41.27 Subject to this, there is no specific template which departments should follow, since the circumstances and nature of each Act will be different; and for some Acts the Memorandum will be quite short. Departments might find it helpful to use the headings indicated in the summary above, but are free to use a layout which is appropriate in the particular case and may wish to include other information not specifically included under these headings.
41.28 A Memorandum will not usually include new policy announcements and will not routinely require any collective clearance through Cabinet committee. In particular, there is no need for the Memorandum to be approved by Legislation Committee. But if it does contain significant new policy announcements or other relevant information then these should be collectively agreed in the normal way.
For all Memorandums, departments should inform:
of their plans as to the timing of submission of a Memorandum and in due course should send a draft of the Memorandum to those listed above.
41.29 Departments are free to discuss the drafting of any Memorandum with the Cabinet Office Parliamentary Adviser beforehand.

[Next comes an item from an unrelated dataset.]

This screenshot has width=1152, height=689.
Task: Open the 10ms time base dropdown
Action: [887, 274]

41.30 Following consideration of a Memorandum, the Commons departmental Select Committee may decide that a fuller post-legislative scrutiny of the Act is appropriate. Such an inquiry would be carried out by the Select Committee in the same way as other Select Committee inquiries. The Committee may well ask the department for a fuller paper to inform its inquiry, in which case the department would be expected to respond according to the normal principles for requests for evidence from Select Committees. Where the Commons Committee does not instigate a fuller inquiry, the Memorandum might be taken up by another interested Parliamentary Committee, of either House.

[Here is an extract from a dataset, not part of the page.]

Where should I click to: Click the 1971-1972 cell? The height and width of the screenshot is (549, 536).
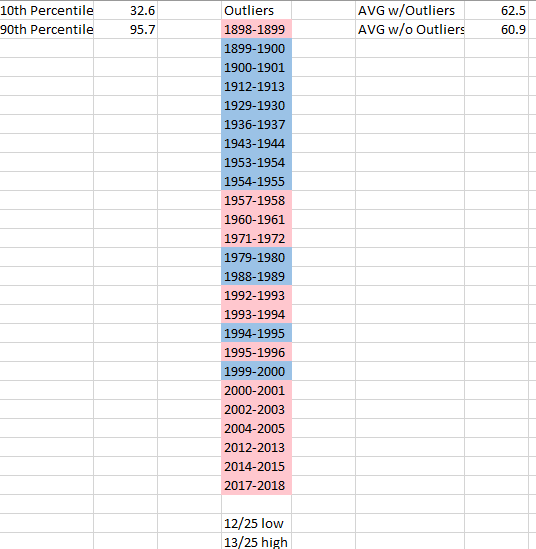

41.31 It can reasonably be expected that if a departmental Select Committee takes up a particular Act (and associated Memorandum) for further examination then other Committees would not normally seek to duplicate this work. But this is subject to the normal principles for resolving overlap between Select committees (i.e. that different Committees may agree amongst themselves that there is a legitimate role for more than one Committee to look at a subject) and to the powers and role of the House of Lords and its committees. For example, it would be open to Committees or other interests in either House to propose the establishment of a Joint Committee to conduct a fuller post-legislative scrutiny of an Act, and any such proposal would be considered.
41.32 The new process will begin to operate in respect of Acts which received Royal Assent in 2005, but it will be reasonable to assume that Committees would not expect to receive a Memorandum in the first few months of the new process being in place. However, all departments should now be making arrangements for establishing a timetable to prepare a Memorandum on each Act receiving Royal Assent since 2005 for which they are responsible.
41.33 One of the objectives of the new system is to achieve a proper balance between the workload imposed on departments and the value to both Parliament and Government in terms of effective scrutiny. Business Managers (and, probably, the Liaison Committee) will be keeping it under review to see whether these objectives are achieved.